Per via di tutti questi miliardi di fotografie, noi chiamiamo la nostra civiltà dell’immagine. Ma, come ha detto il filosofo Rosario Assunto, la vera civiltà delle immagini è stata quella del Medioevo in Italia, dove ogni immagine veniva contemplata, analizzata, vista con familiarità. Tra i pittori e gli altri artigiani che lavoravano nelle cattedrali come nelle chiese comuni c’era dialogo, comunione. Oggi viviamo sommersi dalle immagini. Le immagini ci sopraffanno. Hanno perduto il loro senso originario, che è quello di farci ricordare, pensare, contemplare

Diego Mormorio (“Fotografia e pensiero fotografico”)

Il problema con le immagini, oggi, non è soltanto che sono troppe, ma anche che sono spesso realizzate in modo quasi “automatico”: non nel senso degli automatismi presenti in fotocamere e smartphone, ma nel senso dell’approccio che la maggior parte delle persone ha rispetto a questo modo di fissare – ed eternalizzare – la realtà.

Se un tempo scattare una fotografia era un “processo” – per quanto breve magari – oggi è un gesto banale, buttato lì, per abitudine o per necessità.

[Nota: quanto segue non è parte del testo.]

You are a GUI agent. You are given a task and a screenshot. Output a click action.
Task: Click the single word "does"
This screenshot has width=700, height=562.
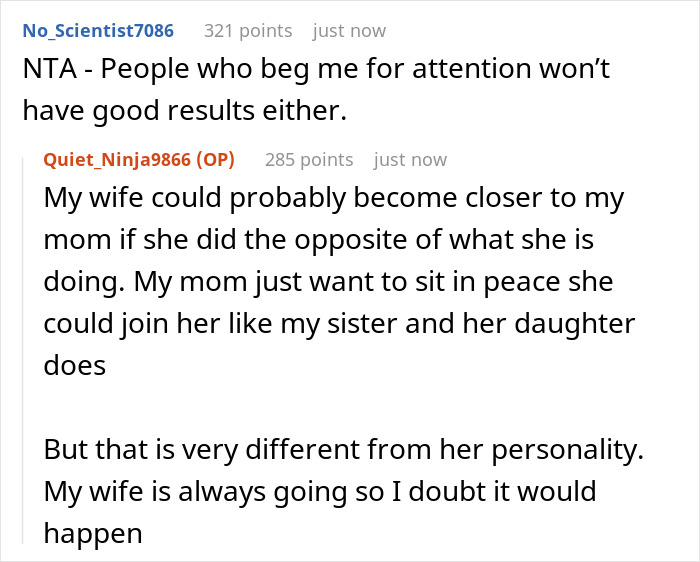click(74, 366)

Credo sia solo per questo che oggi, come giustamente osserva Mormorio, siamo sommersi dalle fotografie. In realtà lo eravamo in parte anche un tempo, ma con dimensioni enormemente inferiori. Le complicazioni legate alla pellicola portavano infatti – in ogni caso – alla realizzazione di un’esperienza.

Immagina (o ricorda, dipende dalla tua età) di voler documentare una tua gita, o un viaggio. Dovevi andare dal fotografo e acquistare il rullino, forse fartelo anche inserire nella fotocamera per evitare che – come la volta precedente – la pellicola non si agganciasse correttamente, col risultato di non riportare indietro nemmeno una foto. Non a caso Kodak si era inventato il rullo Instamatic, a prova di idiota.

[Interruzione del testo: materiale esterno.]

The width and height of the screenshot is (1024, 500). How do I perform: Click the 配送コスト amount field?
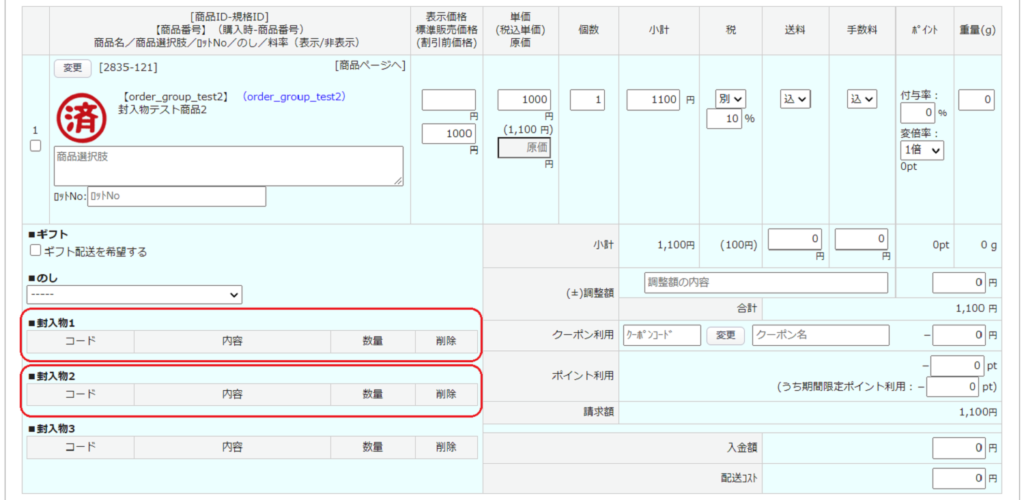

Poi facevi il tuo viaggio e – occhio! – avevi solo 36 pose, a meno di non portarti dietro un ulteriore rullino. Trenta-sei. Non scattavi a vanvera, ci pensavi su, distillavi le occasioni, le centellinavi.

Tornato a casa c’era il rito opposto: portavi il rullo a sviluppare e dopo qualche giorno dovevi tornare a ritirare le stampe. E sperare bene, che non fossero sfocate o esposte male.

 

In tutto questo, pensa a quante esperienze facevi!

Dalle due chiacchiere che scambiavi col fotonegoziante di fiducia, il quale ti dava qualche consiglio utile a non sbagliare, agli scambi di opinione con moglie/marito, figli e amici su dove e quando scattare le foto, o su come disporsi per l’immancabile foto di gruppo. E poi c’era il momento in cui “sgranavi” il mucchietto di stampine 10×15 cm e rivivevi il viaggio, e magari le fissavi in un album a imperitura memoria, rito a sua volta spesso collettivo, di famiglia.

Ecco, i più allora non si rendevano conto di quanto tutto questo avesse un senso e in cuor loro speravano che la tecnologia semplificasse sempre di più le cose. Le compatte divennero autofocus (anche prima delle reflex), nuovi sistemi di caricamento della pellicola evitavano errori, la chimica consentiva ai film di assorbire errori di esposizione davvero importanti. Tutto questo però non dissolveva la ritualità di un certo tipo di fotografia “popolare”, che poi non era tanto dissimile da quella che seguivano anche i fotografi seri, quelli impegnati a fare “arte” mica foto-ricordo.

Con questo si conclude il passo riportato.